Startin' over… -66ページ目
二度寝した。
午後3時を過ぎている。
教室長からの中身のない意気込み、挨拶メールを無視して寝ていた。
用件が書かれていないから対応しようがない。
業務に影響は無いから良いだろう。

久しぶりの2連休だった。
確かにここ二週間は働き過ぎだったかもしれない。
あいつが心配だ。

iphoneの画面修理に排水溝の修理。
そして掃除、洗濯、洗い物。
休みといってもやることがたまっている。
いっそ全部放棄したい。
シャワーを浴びれば暗くなっている。
夜の街に繰り出したい。
久しぶりに浴びるように酒を飲みたい。

浪人生の孤独感に寄り添いたい気もする。
ただこれ以上休日出勤をすると
ナメられるか、コンプラ逸脱云々で制裁を受けるかもしれない。
そもそも、自分が働く原動力ってどこから来るんだろう。
最初は金だけのためだった。
でも今は
浪人生とは、実に孤独である。
学校で毎日と友達と合い、部活ではしゃいでいつの間にか夜になる生活から
放り出されるわけだから。

誰とも会話しない日が多いからこそ、
誰かと話した1つ1つの言葉が、濃く脳裏に焼き付くようにもなった。
ただそれで何度も何度もその言葉をリピートしては、
頭がこねくり回され、おかしくなりそうにもなる。

秋の夕暮れ時だった。
キスをするよりも前の話。
18時から授業に備えるため、腹ごしらえをしようと近くのセイコーマートに
向かった。
歩き方と姿勢が乱れている。
運動不足でにぶる太ももの感覚が煩わしかった。

その時は何を買ったのか覚えていない。

「○○円のお返しです。ありがとうございましたー。」

商品を受け取り店を後にしようとしたところ、
後ろにいたのは、一番会いたい人であった。

「奇遇だね。」
「先生!」

店内調理されたカツ丼にエクレア、グレープフルーツジュース。
講師も腹ごしらえが必要だ。
幼かった私は、ジュースの缶を見て、
「先生、それお酒じゃないですか?」
「ちがうちがう。これ知らない?今すごい人気でね、生産が追いついてなくてね・・・・」
慎吾の経済ニュースの時間が始まった。
今考えたらテレビでも通用するプレゼン力なのではないか。
ふとした会話に過ぎないのに、知識を提供しようとする
サービス精神。
だけど、彼の声を聞けている方がよっぽど幸せであった。
申し訳ないけど、内容なんてどうでもよかった。


センター英語の長文を解かせていた。
答え合わせをして、解説中。

「ちょっと、聞いてる?」
「えっと、ね、待って。
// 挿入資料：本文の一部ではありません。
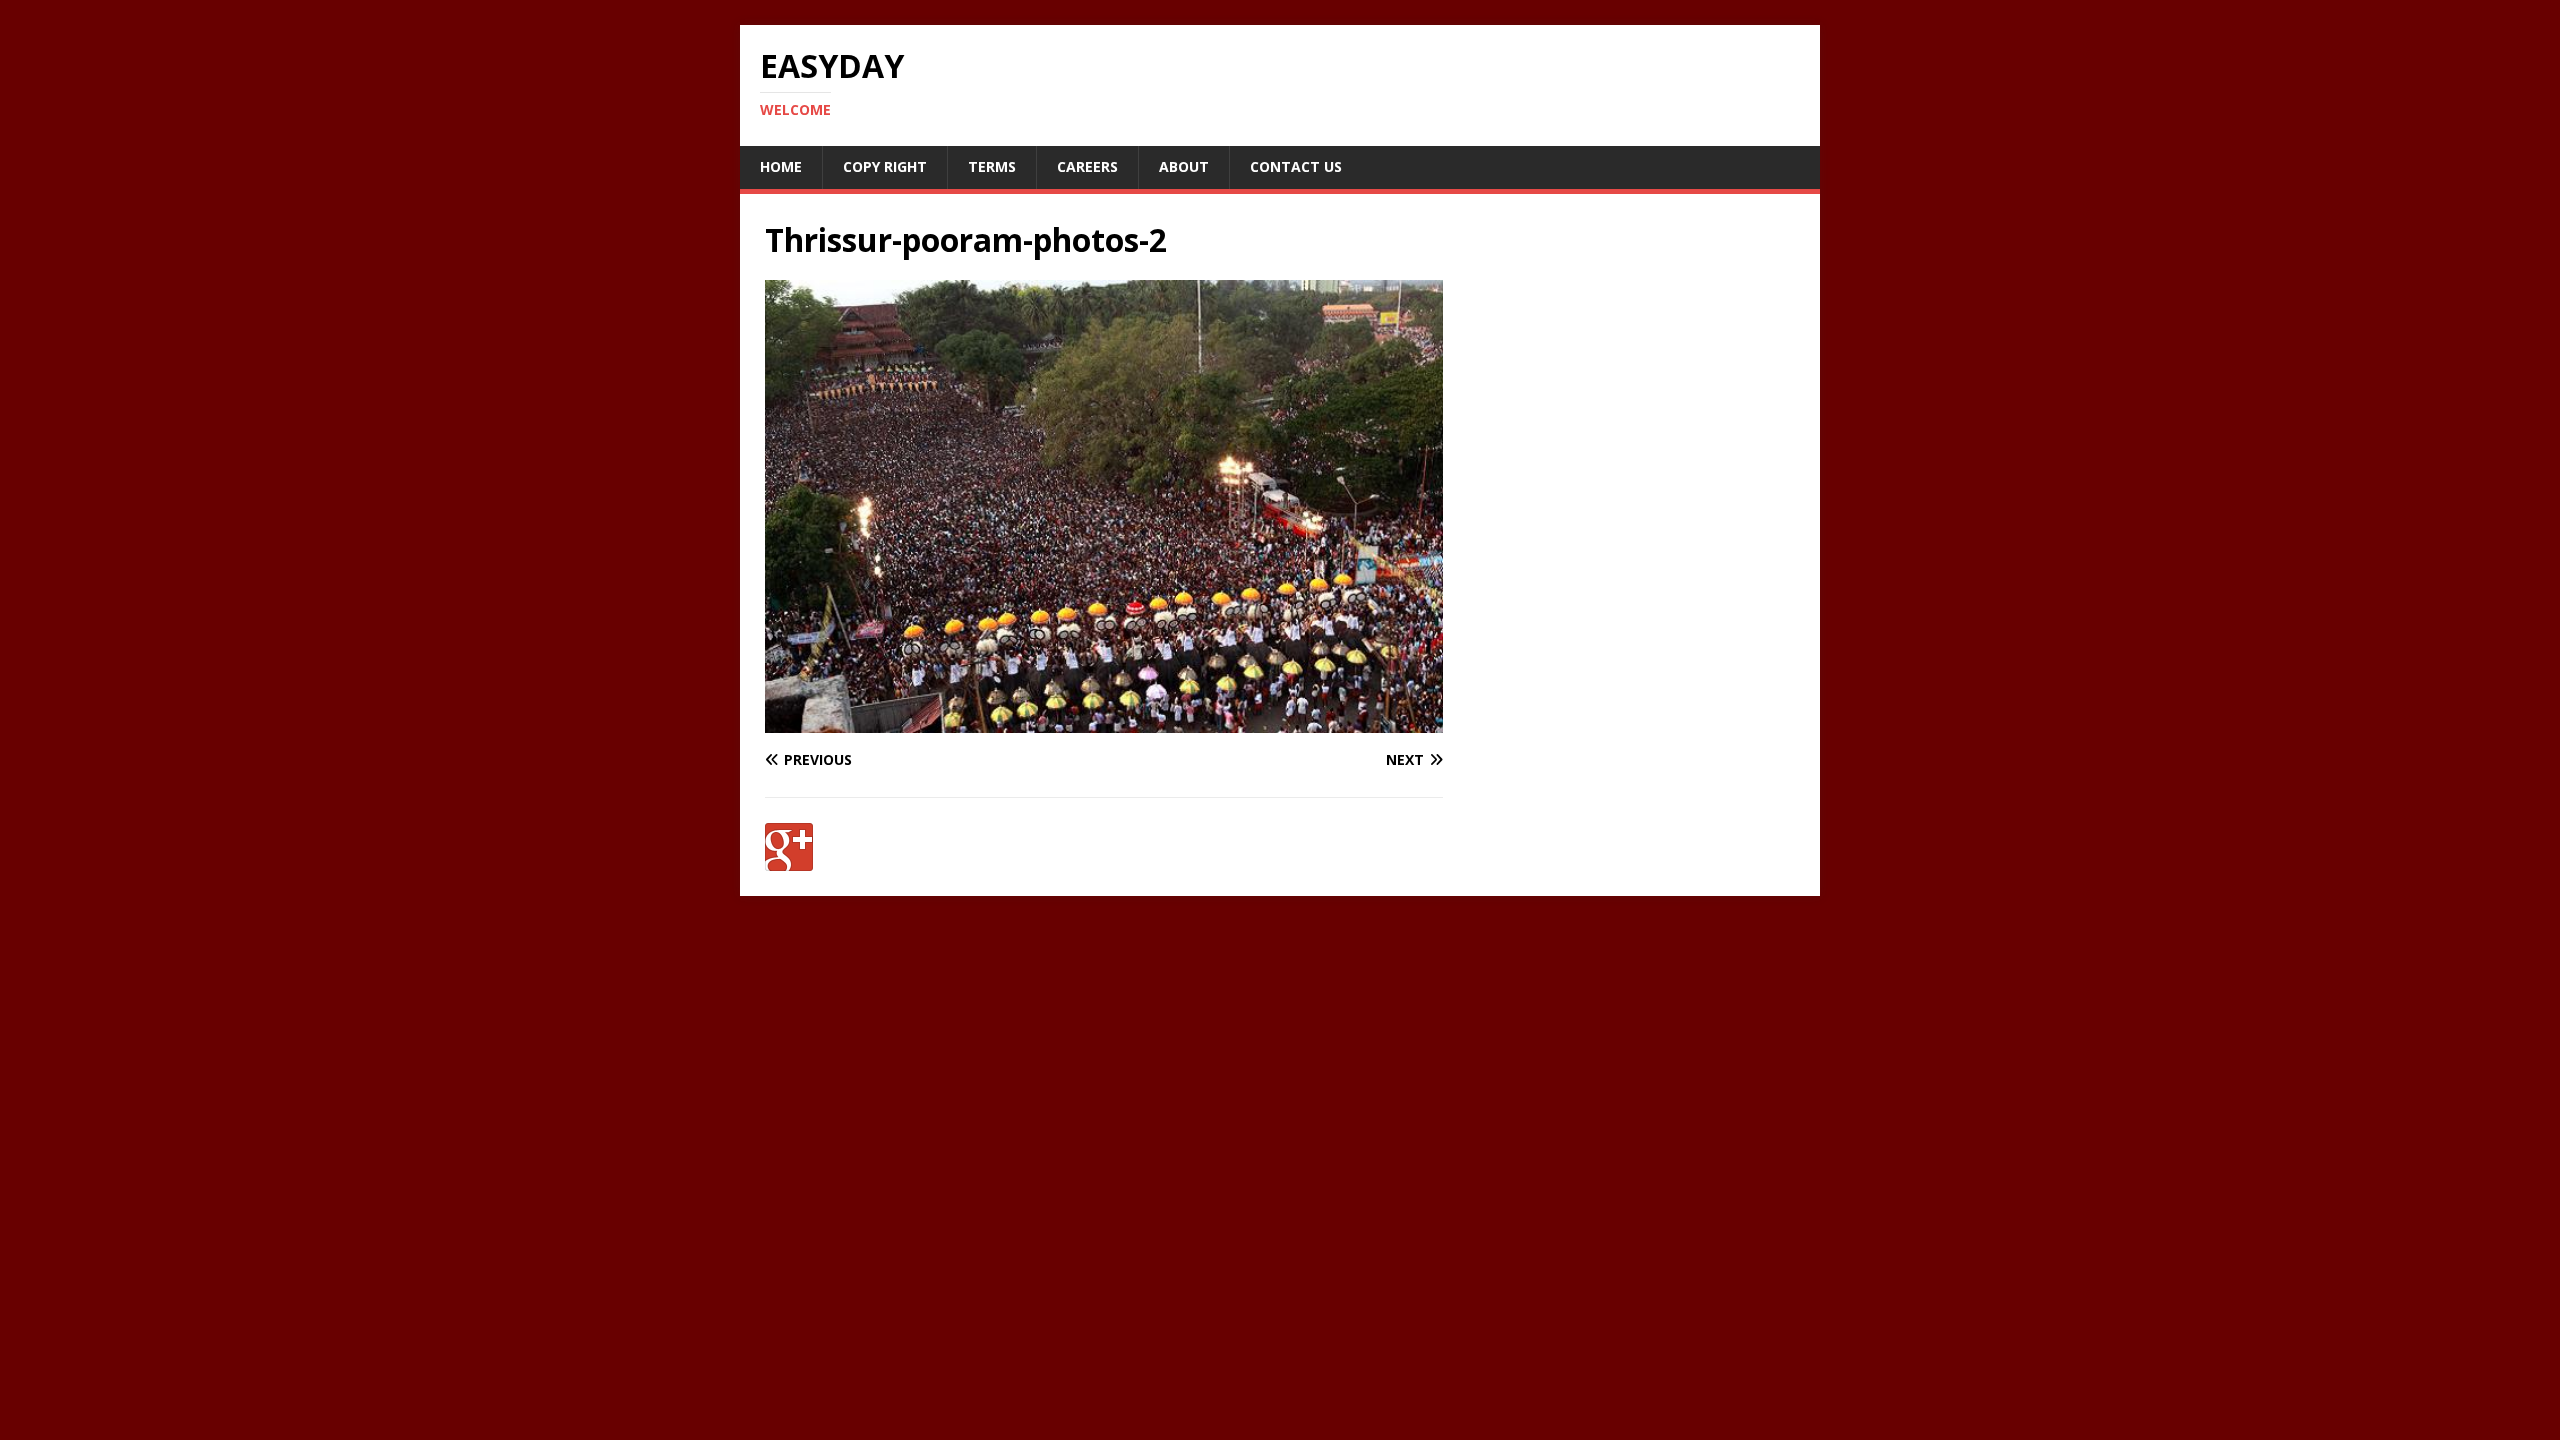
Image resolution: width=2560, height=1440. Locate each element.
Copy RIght (885, 166)
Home (781, 166)
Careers (1087, 166)
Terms (992, 166)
今思い出す。」
「whatの固まりはOの一部だよね。what S Vはどうやって訳すの?」
「え、こっちじゃなくて?」
「違う、違う、こっちの行、ほらもう一回いくよ。」
あいつの問題用紙に赤ペンを入れる。
私ばかり構文について語り、あいつはふーーんと聞いている。
書き込みもろくにせず、次にちゃんと読解できるか不安である。
一方通行過ぎただろうか。
でもわからなくもない。


帰り道、薄い赤色に染められた空の下、
教室までの数十メートルをいっしょに歩けたのはいい思い出だ。


※いつも御覧頂き誠にありがとうございます。この先には若干の性的描写がございます。18歳未満の方及び不快に思われる方は、読み飛ばして頂きますようお願い申し上げます。

















和馬がTシャツを脱いだ。
曇りガラスから漏れる青い光に照らし出される。
筋トレが趣味なだけあって、腕や胸が引き締まっている。
でも全くそそられない。
美しいとさえ思えなかった。好きでもなんでもない。
だけどぶっ壊れてしまいたくて、和馬の腰に手をかけた。
服を脱ぐ私を、まどろむように見つめてくる。
2回目のキス。
どうしてこんなに何も感じないんだろう。
仕事のようにさえ、感じた。

風呂の壁に押し付けられ、太ももを持ち上げられた。
奴とは違って、腰や胸を撫で回してくる。
触り方は優しかった。

向こうからは、奴のいびきが聞こえてくる。

続いて和馬が後ろに回った。
腰をつかみ、割れ目に顔を近づけてきた。
遠慮なく舐めてくる。

「ゴムつける?」

蝶のデザインが施されたパッケージを破る。
中身は至って普通のゴム。
和馬を舐め上げ、固くなった棒に被せた。

にゅるっと入ってきた。
分け入るように、奥まで進んでくる。
痛くもないし、嬉しくもない。
あと少し耐えるだけ。

こんな風にしか使われない身体が、憎らしかった。